# FindRoot Accuracy

How can I get FindRoot to be more accurate? I would require a solution for r that leaves expr at least much closer to zero. (I can check expr to some tolerance and discard the result if it's too far out.)

expr = 34334.9 (1 + r) - 150000 (1 + r)^0.16129 + 145472 (1 + r)^0.0645161 - 15177.4;

Clear[r]

r = r /. FindRoot[expr == 0, {r, -0.75}]

expr


6142.92

Plot[expr, {r, -1, 1}, AxesOrigin -> {0, 0}]

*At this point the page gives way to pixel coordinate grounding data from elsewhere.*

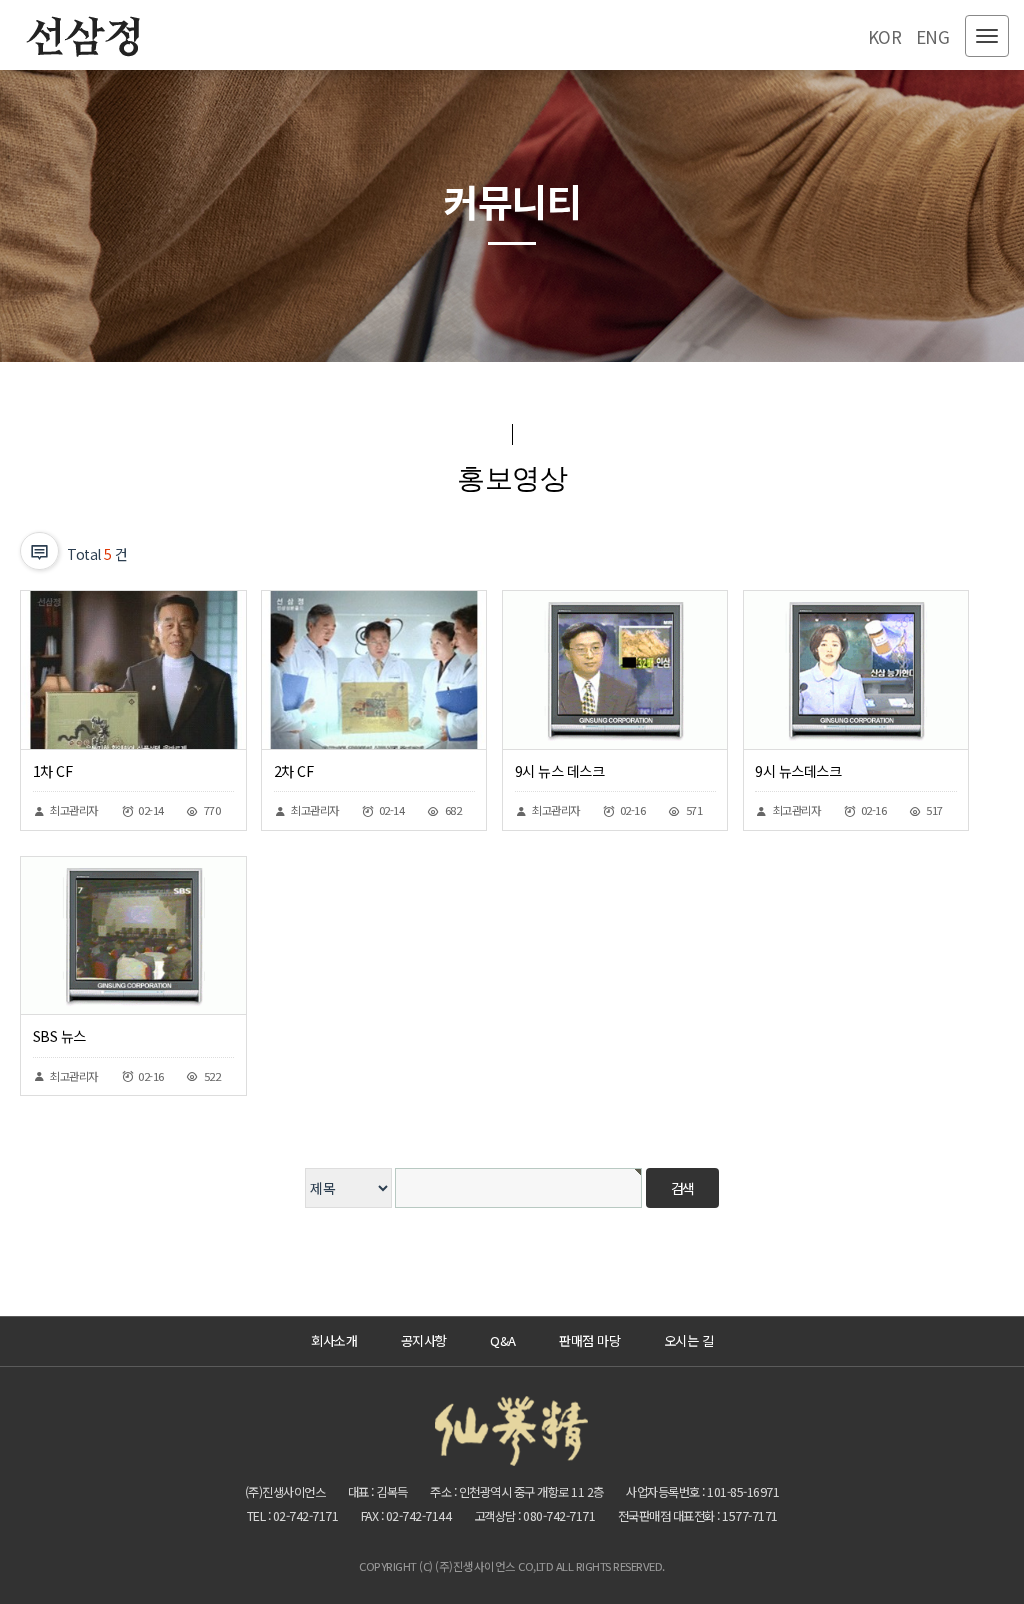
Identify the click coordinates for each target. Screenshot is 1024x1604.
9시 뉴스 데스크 (560, 771)
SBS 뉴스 (59, 1036)
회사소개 (334, 1340)
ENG (933, 36)
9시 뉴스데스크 (798, 771)
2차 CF (294, 771)
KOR (885, 36)
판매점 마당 (589, 1340)
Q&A (503, 1340)
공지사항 (424, 1340)
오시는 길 (689, 1340)
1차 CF (53, 771)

• From the plot it seems expr has no roots. NMinimize perhaps? Jul 9, 2019 at 13:47
• 'No solution' would be ok. I am just surprised at the approximate answer, and wondering if I can control the accuracy, rather than have to check the result. Jul 9, 2019 at 13:52
• I see. Did you check for the usual options AccuracyGoal and PrecisionGoal, etc? What happens if you Rationalize your floats? Jul 9, 2019 at 13:56
• I tried AccuracyGoal. I don't think it improved much a fairly accurate minimum. Maybe it's just simplest to check the value of expr. Jul 9, 2019 at 14:03
• BTW if I execute your code, I do get an error message "...unable to find a sufficient decrease in the merit function." This means that something went wrong and, in this case, means the function has no roots. So this is basically your "no solution" message. Jul 9, 2019 at 14:11

Clear[r]

expr =
34334.9 (1 + r) - 150000 (1 + r)^0.16129 + 145472 (1 + r)^0.0645161 -
15177.4;

Minimize[expr // Rationalize[#, 0] &, r]

(* {-(75887/5), {r -> -1}} *)


Since the minimum is negative there must be a root.

prec = 30;

sol = FindRoot[SetPrecision[expr, prec] == 0, {r, -1},
WorkingPrecision -> prec]

(* {r -> -0.99999999999999890965199354718} *)


Verifying the solution

SetPrecision[expr, prec] /. sol

(* 0.*10^-12 *)

Plot[SetPrecision[expr, prec], {r, -1.0005, -0.999},
WorkingPrecision -> prec]


For non-extreme solutions this is the type of routine I came up with.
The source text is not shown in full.